-

Sunday, July 01, 2012

Ekskavasi Gunung Padang

REAKSI sebagian budayawan terhadap aktivitas penelitian di Gunung Padang Kabupaten Cianjur beberapa waktu yang lalu, dapat dimaklumi. Persoalannya bukan saja menyangkut koordinasi antar berbagai unsur yang terabaikan saat itu, namun juga aspek etika kultural yang mungkin terlupakan.

Masyarakat di sekitar itu memiliki kepercayaan dan keyakinan tertentu yang harus dihormati dan dihargai. Karenanya, diperlukan kesepakatan bersama agar kegiatan riset dapat dilakukan dengan baik dan kondusif.

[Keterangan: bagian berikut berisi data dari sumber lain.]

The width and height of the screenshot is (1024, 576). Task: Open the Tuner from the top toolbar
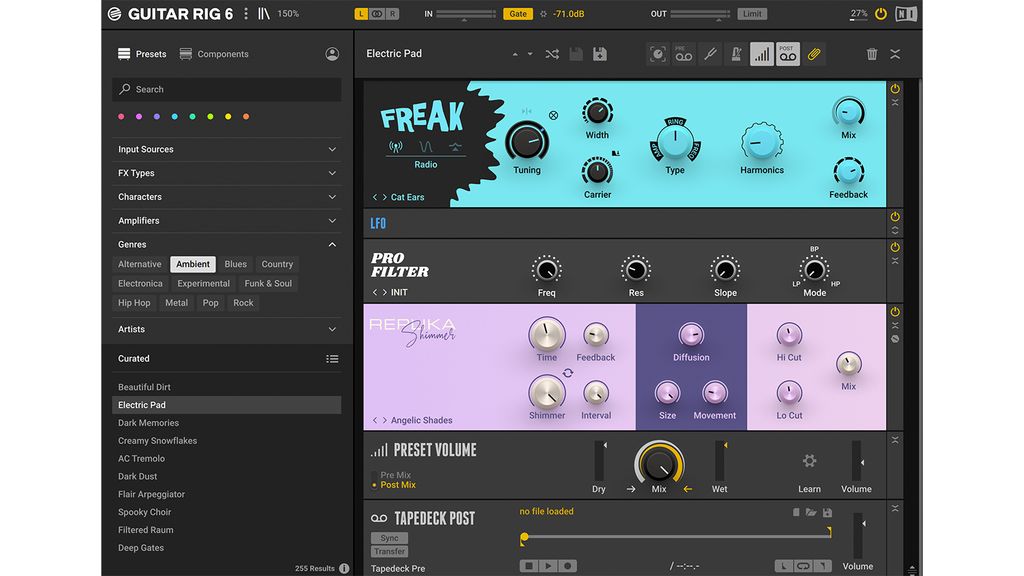tap(710, 54)
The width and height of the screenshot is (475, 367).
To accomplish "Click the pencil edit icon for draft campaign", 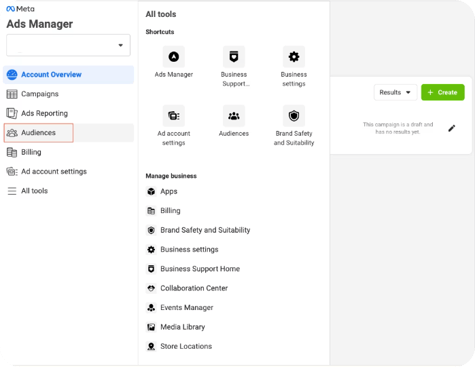I will (452, 128).
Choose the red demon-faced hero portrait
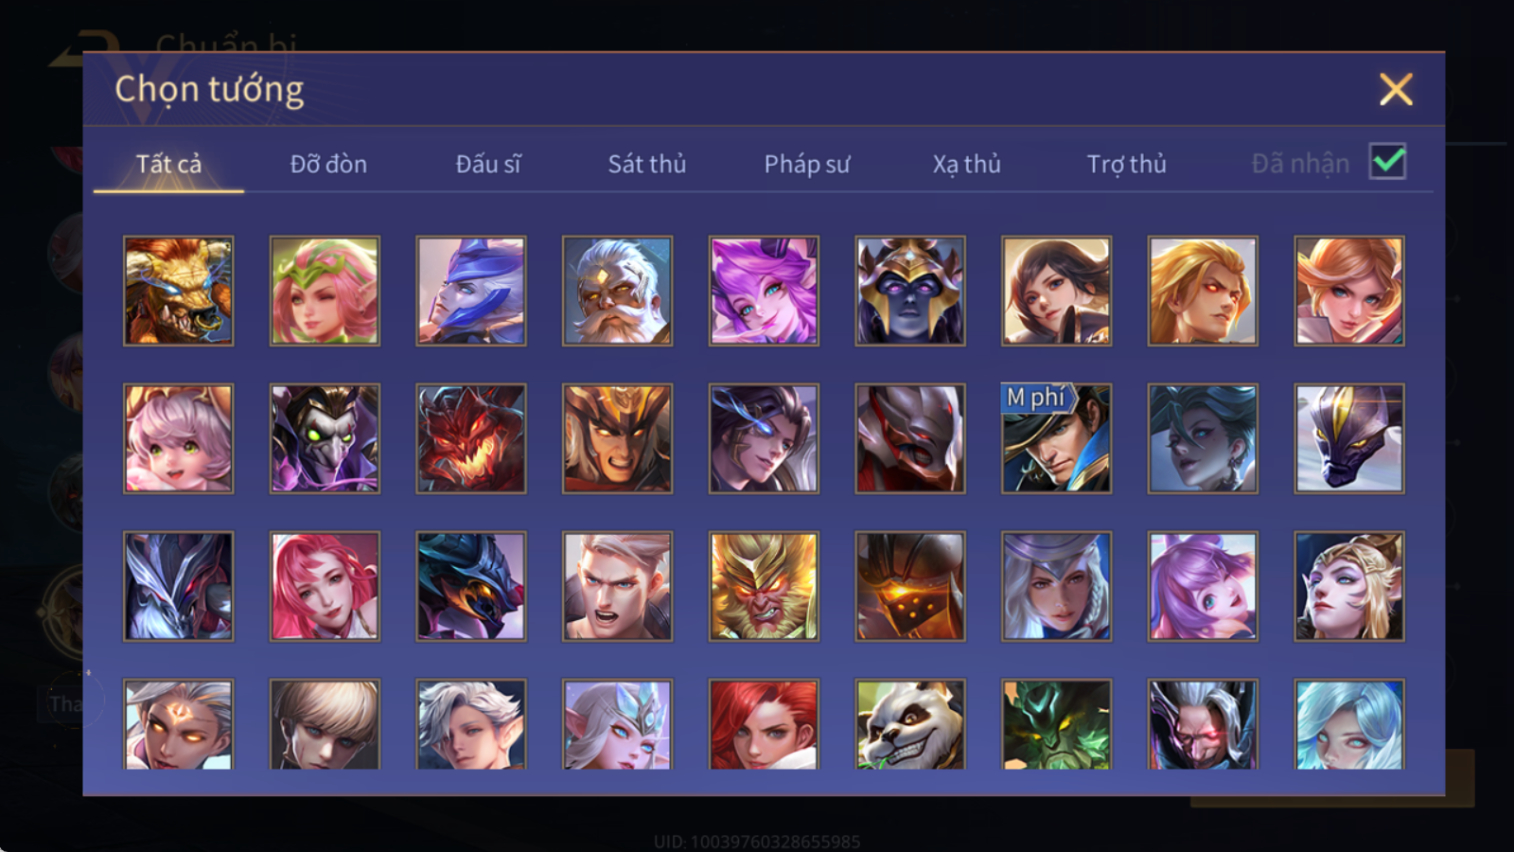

Ekskavasi kini telah dimulai. Hasil sementara menunjukkan betapa tingginya budaya masyarakat yang membangun situs Gunung Padang di masa lampau. Diperkirakan, kebudayaan itu telah berlangsung sejak 2500 SM atau bersamaan dengan keberadaan Nabi Musa a.s. Kalau secara ilmiah nantinya dapat dibuktikan, betapa tingginya kemampuan masyarakat Sunda saat itu.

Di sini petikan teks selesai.